[Stored dataset items]
-------
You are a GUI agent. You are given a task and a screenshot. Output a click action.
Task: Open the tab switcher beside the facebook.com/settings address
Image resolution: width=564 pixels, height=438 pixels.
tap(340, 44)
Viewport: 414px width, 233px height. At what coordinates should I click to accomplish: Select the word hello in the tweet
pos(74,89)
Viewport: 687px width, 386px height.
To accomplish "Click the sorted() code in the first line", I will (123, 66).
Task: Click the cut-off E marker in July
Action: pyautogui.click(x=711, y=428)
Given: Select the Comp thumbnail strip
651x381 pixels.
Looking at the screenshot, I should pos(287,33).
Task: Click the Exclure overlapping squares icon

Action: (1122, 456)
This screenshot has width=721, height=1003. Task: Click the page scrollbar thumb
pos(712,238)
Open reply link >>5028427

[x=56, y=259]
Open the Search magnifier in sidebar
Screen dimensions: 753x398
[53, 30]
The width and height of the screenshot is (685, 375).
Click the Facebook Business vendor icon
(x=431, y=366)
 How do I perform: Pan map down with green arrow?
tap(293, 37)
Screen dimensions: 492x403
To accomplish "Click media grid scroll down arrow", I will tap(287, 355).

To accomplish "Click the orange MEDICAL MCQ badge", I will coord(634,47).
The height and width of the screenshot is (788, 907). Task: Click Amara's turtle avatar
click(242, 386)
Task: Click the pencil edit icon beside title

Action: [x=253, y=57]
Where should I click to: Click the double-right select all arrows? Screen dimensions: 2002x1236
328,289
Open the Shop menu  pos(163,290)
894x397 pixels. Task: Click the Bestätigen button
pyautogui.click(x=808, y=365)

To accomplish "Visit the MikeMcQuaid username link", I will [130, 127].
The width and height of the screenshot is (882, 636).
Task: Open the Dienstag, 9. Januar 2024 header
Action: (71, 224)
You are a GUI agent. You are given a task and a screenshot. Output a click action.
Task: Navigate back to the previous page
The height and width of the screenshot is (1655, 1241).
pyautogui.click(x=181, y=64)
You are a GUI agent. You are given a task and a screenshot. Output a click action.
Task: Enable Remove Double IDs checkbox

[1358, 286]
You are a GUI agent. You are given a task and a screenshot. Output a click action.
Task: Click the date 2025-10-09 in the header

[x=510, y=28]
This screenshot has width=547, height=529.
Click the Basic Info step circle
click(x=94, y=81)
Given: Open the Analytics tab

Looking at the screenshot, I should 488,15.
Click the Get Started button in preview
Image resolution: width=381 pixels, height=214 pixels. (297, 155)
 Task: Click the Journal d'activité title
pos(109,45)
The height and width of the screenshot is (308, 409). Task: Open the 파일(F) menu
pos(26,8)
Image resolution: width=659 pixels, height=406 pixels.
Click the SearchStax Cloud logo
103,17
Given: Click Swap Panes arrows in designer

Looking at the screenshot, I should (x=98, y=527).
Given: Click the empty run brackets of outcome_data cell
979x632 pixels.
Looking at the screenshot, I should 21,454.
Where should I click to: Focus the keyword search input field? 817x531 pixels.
-------
Request:
Write out the records word for word, from the very first line through the line that contains "pyautogui.click(x=808, y=365)". Give only those lines.

Answer to the problem:
You are a GUI agent. You are given a task and a screenshot. Output a click action.
Task: Open the tab switcher beside the facebook.com/settings address
Image resolution: width=564 pixels, height=438 pixels.
tap(340, 44)
Viewport: 414px width, 233px height. At what coordinates should I click to accomplish: Select the word hello in the tweet
pos(74,89)
Viewport: 687px width, 386px height.
To accomplish "Click the sorted() code in the first line", I will (123, 66).
Task: Click the cut-off E marker in July
Action: pyautogui.click(x=711, y=428)
Given: Select the Comp thumbnail strip
651x381 pixels.
Looking at the screenshot, I should pos(287,33).
Task: Click the Exclure overlapping squares icon

Action: (1122, 456)
This screenshot has width=721, height=1003. Task: Click the page scrollbar thumb
pos(712,238)
Open reply link >>5028427

[x=56, y=259]
Open the Search magnifier in sidebar
Screen dimensions: 753x398
[53, 30]
The width and height of the screenshot is (685, 375).
Click the Facebook Business vendor icon
(x=431, y=366)
 How do I perform: Pan map down with green arrow?
tap(293, 37)
Screen dimensions: 492x403
To accomplish "Click media grid scroll down arrow", I will tap(287, 355).

To accomplish "Click the orange MEDICAL MCQ badge", I will coord(634,47).
The height and width of the screenshot is (788, 907). Task: Click Amara's turtle avatar
click(242, 386)
Task: Click the pencil edit icon beside title

Action: [x=253, y=57]
Where should I click to: Click the double-right select all arrows? Screen dimensions: 2002x1236
328,289
Open the Shop menu  pos(163,290)
894x397 pixels. Task: Click the Bestätigen button
pyautogui.click(x=808, y=365)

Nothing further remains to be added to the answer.